Menuju konten utama

The Intercept dan Upaya Jurnalisme Agresif Melawan Penguasa

The Intercept dikenal sebagai media yang fokus pada pengungkapan kejahatan oleh negara berdasarkan dokumen yang dibocorkan Edward Snowden. Bagaimana reputasi media ini?

The Intercept dan Upaya Jurnalisme Agresif Melawan Penguasa
Ilustrasi. Artikel Allan Nairn di The Intercept.com. Tirto.id/Andrey Gromico

tirto.id - Laporan 4.400 kata dari jurnalis Amerika, Allan Nairn, tentang usaha makar terhadap Presiden Joko Widodo yang dilakukan oleh mantan petinggi militer di Indonesia melahirkan sensasi. Terjemahan yang diunggah di Tirtodianggaphoax dan mengada-ada oleh Pusat Penerangan TNI AD. Laporan Nairn kali pertama diterbitkan The Intercept pada Rabu pagi, 19 April, di saat hari coblosan Pilkada DKI Jakarta.

Bagaimana The Intercept berdiri dan menjaga kredibilitasnya?

The Intercept adalah media online yang diluncurkan pada Februari 2014 oleh First Look Media. Media ini dibuat dan dibiayai oleh Pierre Omidyar, pengusaha keturan Iran-Amerika yang mendirikan eBay, sebuah situsweb lelang daring. First Look Media adalah organisasi yang dibangun Omidyar untuk menjamin amandemen pertama Amerika Serikat. Ia menekankan kebebasan berpendapat, berserikat, dan bersuara merupakan perkara paling esensial dalam kehidupan bernegara.

Banyak orang yang awalnya skeptis dengan kemunculan The Intercept, mengingat Omidyar adalah orang kaya dengan kepentingan bisnis, tetapi ia menjamin bahwa apa yang dikerjakan The Intercept akan dikelola secara independen dan tanpa intervensi. The Intercept dibuat agar pemerintah dan korporasi besar bisa bertanggung jawab atas skandal dan kesalahan yang mereka buat. Liputan yang dibuat melalui proses dan standar jurnalisme: penyuntingan skeptis dan verifikasi ketat serta bertanggung jawab.

Untuk mencapai cita-cita itu, Omidyar merogoh kocek 250 juta dolar dan mempekerjakan Glenn Greenwald, salah satu editor situs media paling bergengsi Inggris The Guardian, yang dikenal memiliki reputasi bersih dan berintegritas. Selain Greenwald, tim editor lain adalah Betsy Reed, yang mengemban tugas sebagai pemimpin redaksi, dan Jeremy Scahill, reporter senior untuk laporan-laporan investigatif.

:: ENTRI YANG DIBERIKAN ::
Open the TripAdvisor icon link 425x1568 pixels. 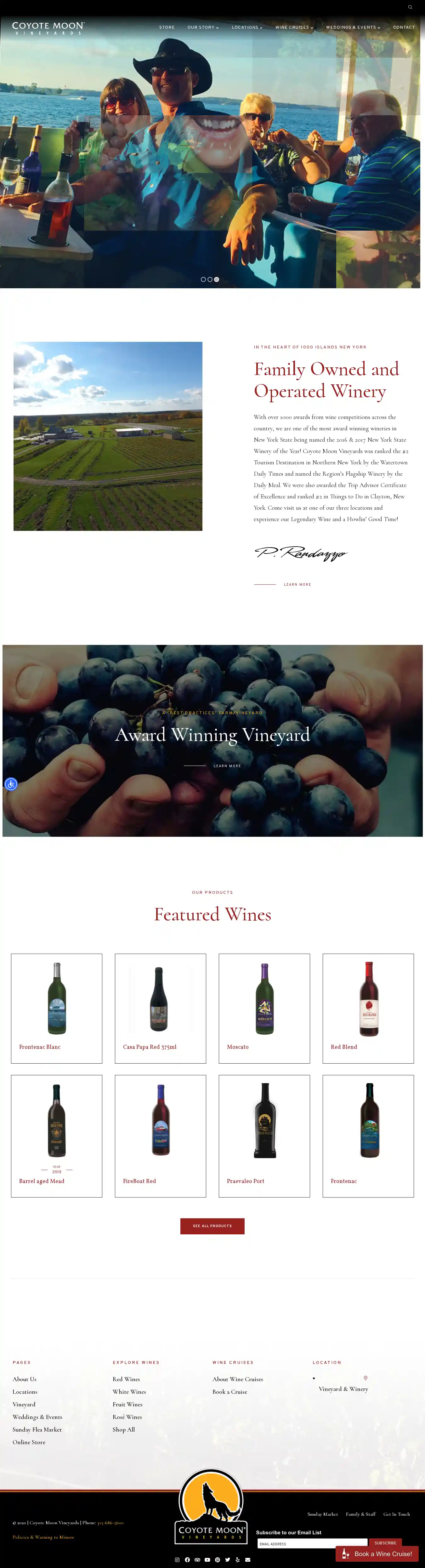pyautogui.click(x=197, y=1559)
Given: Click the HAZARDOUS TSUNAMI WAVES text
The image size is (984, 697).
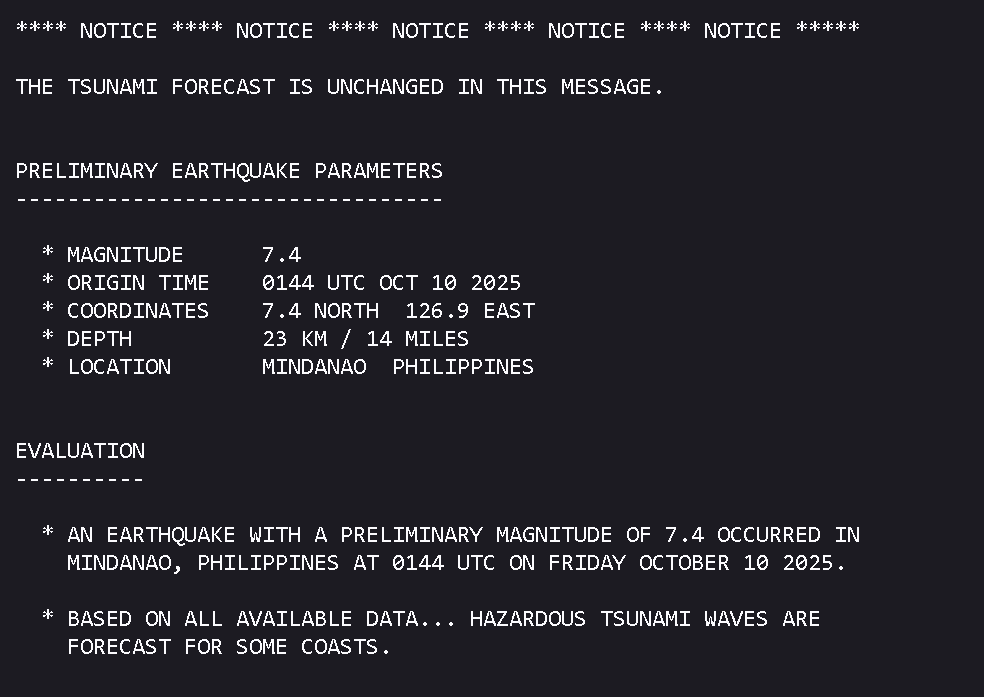Looking at the screenshot, I should tap(618, 619).
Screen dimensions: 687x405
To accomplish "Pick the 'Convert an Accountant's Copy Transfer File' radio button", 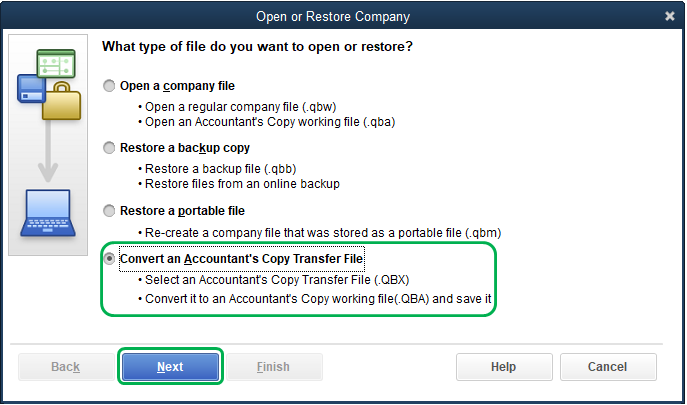I will (x=110, y=257).
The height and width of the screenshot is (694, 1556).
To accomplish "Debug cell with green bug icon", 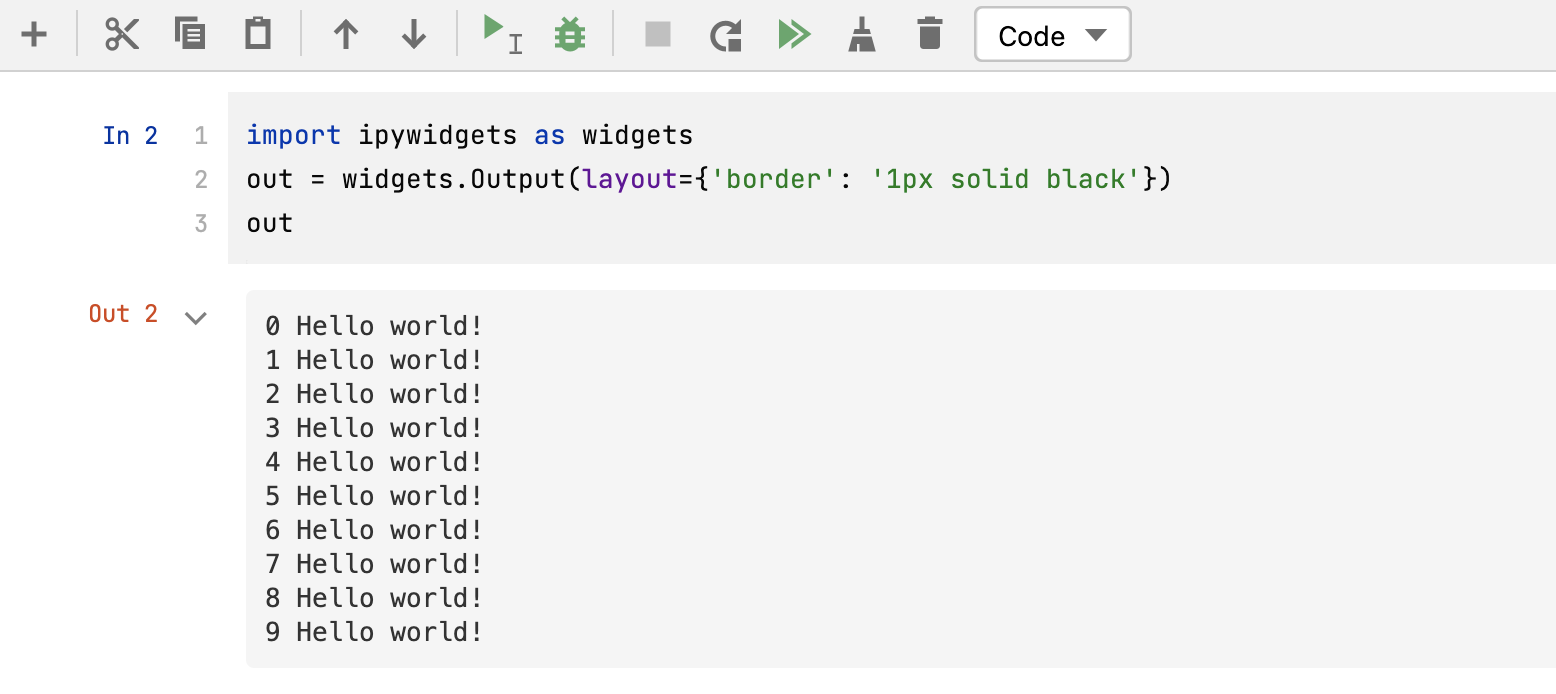I will (x=570, y=35).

:: PERSYARATAN ::
a: Menurut teks tentang The Intercept, kapan media tersebut diluncurkan?
b: Tuliskan lanjutan teks tentang The Intercept, dimulai setelah kalimat terakhirnya.
Baris-baris data tidak digunakan dalam tugas ini.

:: JAWABAN TERTULIS ::
a: The Intercept diluncurkan pada Februari 2014.

b:
Scahill pernah menulis tentang Blackwater, perusahaan militer swasta terbesar di dunia, yang menyediakan jasa keamanan dan tentara bayaran. Blackwater, yang pemiliknya terhubung dekat dengan petinggi Partai Republik AS, dapat untung besar setelah ditunjuk sebagai kontraktor keamanan dalam Perang Irak dan apa yang disebut oleh pemerintahan Bush junior "perang melawan teror". Reportase Scahill ini terbit dalam bentuk buku pada 2007 dan meraih George Polk Award dalam bidang jurnalisme pada tahun itu juga. (Buku Blackwater karya Scahill sudah diterjemahkan dalam bahasa Indonesia oleh Mizan pada 2010)

Adapun Greenwald adalah salah satu wartawan yang dikenal berkat laporan mengenai aktivitas Badan Keamanan Nasional (National Security Agency/ NSA)) AS yang menyadap jutaan rekaman telepon warga AS dan warga negara asing lewat peran pembocor Edward Snowden, mantan kontraktor NSA. Laporan tersebut juga diganjar George Polk Award pada 2013 untuk kategori reportase keamanan nasional.

Infografik The Intercept

Laporan perdana yang dilepas The Intercept adalah tentang keterlibatan NSA dalam program pembunuhan terencana yang dilakukan pemerintah AS. Laporan ini menunjukkan ada metode yang kacau dan salah dari pemerintah saat mengenali target ketika menggunakan drone untuk operasi militer. Hasilnya, pemerintah AS dituduh bertanggung jawab atas kematian banyak orang tak bersalah karena serangan drone tersebut. Laporan ini menyertakan foto-foto dari lembaga intelijen AS yang kemudian dibantah pemerintahan Barack Obama.

Pada Maret 2014, The Intercept kembali mempublikasikan dokumen yang dibocorkan Snowden yang menunjukkan NSA membangun sistem yang mampu menginfeksi jutaan komputer di seluruh dunia dengan malware. Ia menunjukkan bagaimana NSA menyamar sebagai server Facebook untuk meretas komputer pribadi sebagai alat pengawasan. Laporan ini membuat pendiri Facebook, Mark Zuckerberg, menelepon Presiden Obama dan mengeluhkan perilaku NSA.

Mengapa The Intercept demikian berani melaporkan pelbagai skandal terkait militer, intelijen, dan pemerintahan Amerika?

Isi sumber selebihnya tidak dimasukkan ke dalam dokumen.